==== DATA ====
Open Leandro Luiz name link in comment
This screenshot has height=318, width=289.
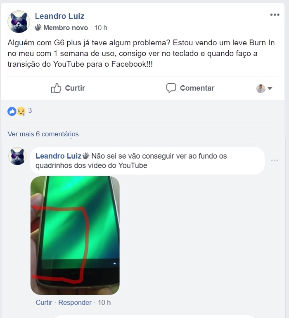coord(59,156)
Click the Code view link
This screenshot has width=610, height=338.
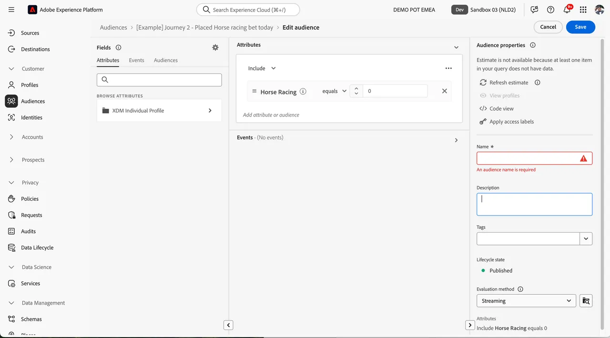click(501, 109)
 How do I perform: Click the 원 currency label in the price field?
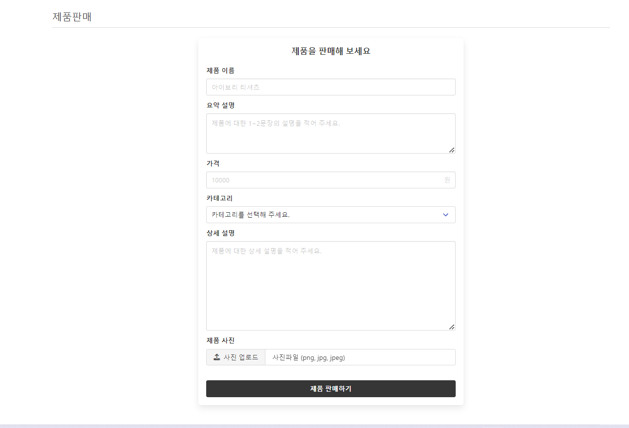point(447,180)
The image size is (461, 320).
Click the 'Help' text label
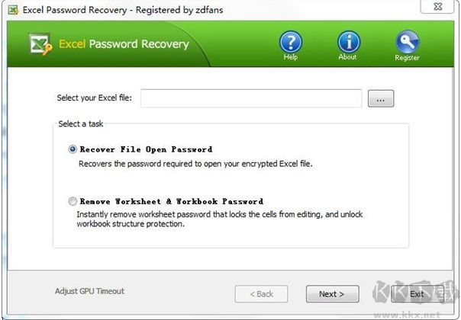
====
__TO BE DONE__
Copy every row above word for word, but leave the pictures out.

__TASK RESULT__
Open Leandro Luiz name link in comment
This screenshot has height=318, width=289.
coord(59,156)
Click the Code view link
This screenshot has width=610, height=338.
click(501, 109)
 How do I perform: Click the 원 currency label in the price field?
point(447,180)
The image size is (461, 320).
Click the 'Help' text label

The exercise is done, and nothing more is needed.